SEO【Search Engine Optimization】はたぶん90年代中ごろから出てきたと思う。当時はディレクトリ型検索エンジンへの一括登録から始まって(一括太郎とか?)2000年くらいから実際のHTMLソースの最適化やリンク構造をどういじるかといった手法が始まった。

ぼくとSEOのなれ初めは所属していた会社が新規事業を立ち上げることになり
参照:爆発的な成長志向を手にしてウハウハになろう
主要メンバーの一人がSEOというものを見つけてきたことから、始まりました。多分2001年初頭とかその位だったと思います。

本来予定していたOne to Oneマーケティング的な事業がどうもフライトしないぞ的な感じになってこれ不味いんじゃないか…という空気が社内に蔓延していた時期。いま振り返ってみれば当時にOne to Oneマーケをウェブで仕掛けようとするのは結構野心的でもあるしクラウド的事業の走りだったりするのですよね。ただ時期が早過ぎるのも早すぎる。10年位早い。まだ一人1台PCを与えてもらっている社内環境じゃありませんでした。考えてみればぼくはこのあたりから先取りした事業ばっかりやって撤退するという周期に入ったように思えます。

その後、紆余曲折を経てその会社がSEO事業を開始することとなり、他にSEOを始めていた人たちと連絡をとりあい情報交換を始めたり、営業活動もまさに黎明期といった感じの啓蒙スタイルでクライアント企業に営業活動を行っていたものです。ぼくの記憶では当時本当にSEOに関する技術をもっていた人は日本では3-4人しかいなかったと思います。今でも名前を拝見するのは、渡辺さんと住さん。ECジャパンにいたジェフルートとかはどうしているのかな。大内さんはGoogleにいらっしゃるようですが。その他はなんちゃってエンジニアだったり、単にディレクトリに登録代行を行っているだけだったり。以前も書いたことがありますが、その当時の競合会社数社は消えてなくなり数社は株式上場を果たしたりする流れの中、多くのウェブ制作会社がSEO事業を開始しました。

*課題*: SEOの黎明期を振り返る文章から、「ぼくとSEOのなれ初めは所属していた会社が新規事業を立ち上げることになり」で始まり「がSEO事業を開始しました。」で終わる部分を一字一句変えずに引用しなさい。

*記録データ*:
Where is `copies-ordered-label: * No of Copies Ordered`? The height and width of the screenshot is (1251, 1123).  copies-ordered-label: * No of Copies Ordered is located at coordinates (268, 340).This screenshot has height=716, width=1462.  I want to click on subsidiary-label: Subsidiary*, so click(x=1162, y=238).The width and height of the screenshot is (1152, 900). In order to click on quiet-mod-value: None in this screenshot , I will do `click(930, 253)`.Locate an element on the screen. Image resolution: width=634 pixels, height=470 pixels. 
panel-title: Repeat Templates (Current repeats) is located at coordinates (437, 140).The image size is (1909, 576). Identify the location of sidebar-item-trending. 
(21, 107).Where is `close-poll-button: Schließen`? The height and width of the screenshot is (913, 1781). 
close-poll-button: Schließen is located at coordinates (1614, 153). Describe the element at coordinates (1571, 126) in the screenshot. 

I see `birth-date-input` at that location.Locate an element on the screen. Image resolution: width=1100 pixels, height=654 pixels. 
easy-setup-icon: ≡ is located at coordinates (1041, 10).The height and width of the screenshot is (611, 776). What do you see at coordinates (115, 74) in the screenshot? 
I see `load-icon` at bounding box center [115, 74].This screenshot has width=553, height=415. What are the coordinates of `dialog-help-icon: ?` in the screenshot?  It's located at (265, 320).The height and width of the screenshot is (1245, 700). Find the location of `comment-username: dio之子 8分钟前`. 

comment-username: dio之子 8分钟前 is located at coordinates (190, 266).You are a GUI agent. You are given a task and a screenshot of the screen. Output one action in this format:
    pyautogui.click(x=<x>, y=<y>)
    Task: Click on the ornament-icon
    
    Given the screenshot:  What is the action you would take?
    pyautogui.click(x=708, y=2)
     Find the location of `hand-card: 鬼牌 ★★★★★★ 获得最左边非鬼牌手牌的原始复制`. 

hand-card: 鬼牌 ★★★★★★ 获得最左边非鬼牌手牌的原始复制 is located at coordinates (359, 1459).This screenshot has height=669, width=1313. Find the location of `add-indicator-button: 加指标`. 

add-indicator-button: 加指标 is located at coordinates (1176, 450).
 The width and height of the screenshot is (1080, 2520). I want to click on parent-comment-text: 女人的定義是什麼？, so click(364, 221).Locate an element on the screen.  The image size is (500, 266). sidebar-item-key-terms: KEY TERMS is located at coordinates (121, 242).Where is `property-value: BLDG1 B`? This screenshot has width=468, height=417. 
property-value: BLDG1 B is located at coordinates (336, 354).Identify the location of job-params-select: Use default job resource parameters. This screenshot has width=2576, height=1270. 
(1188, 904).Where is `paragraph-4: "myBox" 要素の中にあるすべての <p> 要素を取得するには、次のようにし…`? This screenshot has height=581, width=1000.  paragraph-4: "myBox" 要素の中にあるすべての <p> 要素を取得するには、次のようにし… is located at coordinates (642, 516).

*解答*:
ぼくとSEOのなれ初めは所属していた会社が新規事業を立ち上げることになり
参照:爆発的な成長志向を手にしてウハウハになろう
主要メンバーの一人がSEOというものを見つけてきたことから、始まりました。多分2001年初頭とかその位だったと思います。

本来予定していたOne to Oneマーケティング的な事業がどうもフライトしないぞ的な感じになってこれ不味いんじゃないか…という空気が社内に蔓延していた時期。いま振り返ってみれば当時にOne to Oneマーケをウェブで仕掛けようとするのは結構野心的でもあるしクラウド的事業の走りだったりするのですよね。ただ時期が早過ぎるのも早すぎる。10年位早い。まだ一人1台PCを与えてもらっている社内環境じゃありませんでした。考えてみればぼくはこのあたりから先取りした事業ばっかりやって撤退するという周期に入ったように思えます。

その後、紆余曲折を経てその会社がSEO事業を開始することとなり、他にSEOを始めていた人たちと連絡をとりあい情報交換を始めたり、営業活動もまさに黎明期といった感じの啓蒙スタイルでクライアント企業に営業活動を行っていたものです。ぼくの記憶では当時本当にSEOに関する技術をもっていた人は日本では3-4人しかいなかったと思います。今でも名前を拝見するのは、渡辺さんと住さん。ECジャパンにいたジェフルートとかはどうしているのかな。大内さんはGoogleにいらっしゃるようですが。その他はなんちゃってエンジニアだったり、単にディレクトリに登録代行を行っているだけだったり。以前も書いたことがありますが、その当時の競合会社数社は消えてなくなり数社は株式上場を果たしたりする流れの中、多くのウェブ制作会社がSEO事業を開始しました。